It’s going to go from bad to worse for commodity producing economies.
Now that China has devalued its currency, the yuan, the commodity producing countries that sell their raw materials to China — the biggest consumer of commodities in the world — will also start to feel pressure on their economies.
“Our commodity team has estimated that a 1% move in CNY is associated with a 0.5-0.6% decline in USD commodity prices,” wrote Bank of America in a note following the yuan devaluation.
That means Brazil, Australia, South Korea and Chile will be hit the hardest.
The problem is that they have been getting clobbered by a decline in commodity prices since the beginning of this summer. That was in part due to falling Chinese demand for raw materials.
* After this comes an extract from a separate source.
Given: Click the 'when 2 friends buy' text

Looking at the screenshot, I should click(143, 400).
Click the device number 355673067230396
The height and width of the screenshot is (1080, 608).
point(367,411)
Now that a cheaper yuan will also be dragging down commodities prices, exporters to China are really going to start to feel the burn.
What’s more, no one really knows exactly where the yuan will fall to. The People’s Bank of China said that it would allow the value of the yuan to be determined by the market.
The yuan has two values; onshore and offshore. The onshore yuan is controlled by the government, while theoff shore yuan tends to reflect the market’s value of the currency more closely.
This 2% devaluation of the onshore yuan, however, has not brought the two currencies back into alignment. The offshore yuan also fell 2.5% on the news of the devaluation.
That means the market likely believes the onshore yuan could fall further.
That means commodities prices may fall further.
And where this will stop, nobody knows.